While he “did something” with his pants, he didn’t drop his trousers in front of her and stand there with his penis out. It’s also worth noting that, typically, a rapist will subdue a victim before they remove their pants or undo their zipper, since it can be harder to fight with a victim or wrestle her to the ground if your pants are around your own ankles!
This supposed rapist wasn’t already in the elevator, which would be more likely if he actually intended to hurt someone. Yes, some rapes are crimes of opportunity, but wouldn’t he more likely wait someplace where he expected to actually find a victim? A rapist usually lingers in an elevator or parking garage, or follows a woman while she’s out jogging, or might break into a woman’s home. This man didn’t get on the elevator until the door was almost closed. Also, I don’t deny that such an assault could happen in an elevator, but the risk of being caught by someone else trying to get on from another floor is very high, so we’re back to the problem of no one hitting the emergency stop button.
Whatever the case, the bottom line is that this man made no attempts to rape, assault, threaten, or otherwise intimidate this woman, and did nothing more than throw a six pack of beer at her. Yet, she made the assumption that this man was a rapist simply because he was rude and “did something” with his pants. The writers of this magazine agreed with this assumption, and included her story in their article.

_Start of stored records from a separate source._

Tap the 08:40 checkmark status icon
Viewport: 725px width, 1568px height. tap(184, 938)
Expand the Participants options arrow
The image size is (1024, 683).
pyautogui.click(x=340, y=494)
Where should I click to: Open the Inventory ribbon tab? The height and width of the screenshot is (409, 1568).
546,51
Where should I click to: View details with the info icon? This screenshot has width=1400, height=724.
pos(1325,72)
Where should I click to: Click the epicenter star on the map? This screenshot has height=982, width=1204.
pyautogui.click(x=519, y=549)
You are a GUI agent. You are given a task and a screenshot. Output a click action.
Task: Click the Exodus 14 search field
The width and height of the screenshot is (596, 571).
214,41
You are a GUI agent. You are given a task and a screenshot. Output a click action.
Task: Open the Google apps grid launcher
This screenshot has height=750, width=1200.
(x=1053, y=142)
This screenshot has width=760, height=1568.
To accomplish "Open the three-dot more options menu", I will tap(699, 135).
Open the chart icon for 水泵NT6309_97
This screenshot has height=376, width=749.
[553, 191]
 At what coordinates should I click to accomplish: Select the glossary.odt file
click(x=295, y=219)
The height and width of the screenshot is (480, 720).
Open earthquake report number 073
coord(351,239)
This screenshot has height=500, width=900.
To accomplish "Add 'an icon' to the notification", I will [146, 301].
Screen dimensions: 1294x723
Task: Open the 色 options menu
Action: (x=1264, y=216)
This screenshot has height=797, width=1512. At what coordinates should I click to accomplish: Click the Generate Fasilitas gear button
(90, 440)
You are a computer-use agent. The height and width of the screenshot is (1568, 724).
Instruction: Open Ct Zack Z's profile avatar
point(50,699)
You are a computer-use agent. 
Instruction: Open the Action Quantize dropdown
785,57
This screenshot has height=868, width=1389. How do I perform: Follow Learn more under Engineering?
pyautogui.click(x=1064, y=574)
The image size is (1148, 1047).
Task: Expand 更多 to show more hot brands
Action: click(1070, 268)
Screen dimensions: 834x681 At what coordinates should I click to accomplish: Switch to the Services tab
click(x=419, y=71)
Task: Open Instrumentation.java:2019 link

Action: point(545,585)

Assuming that a man of color who is obnoxious and rude is automatically a rapist is bad enough, but notice how the writers of the Awake magazine used this experience to bolster their counsel about “respecting” and “understanding” a rapist. This woman took command of an uncomfortable situation by talking about the bible, and because she wasn’t raped that night, apparently there is a connection, much like how using an smart phone will keep you from being eaten alive by dogs. I’m making the assumption, of course, that all dogs are wild vicious animals who eat people, like how all men of color are apparently rapists. Do you have a smart phone? Have you ever been eaten alive by dogs? I rest my case.
I think it’s a good idea to treat all strangers respectfully and to try to avoid dangerous situations by being kind, by not looking like a scared victim, and by taking control of those situations however possible. However, I don’t think it’s a good idea to assume that all strange or even rude men of color are rapists, and to assume that you averted a rape by talking about the bible simply because you weren’t raped that night. This specious reasoning is faulty enough, but when an element of racism is added to it, I would say it’s downright disgusting.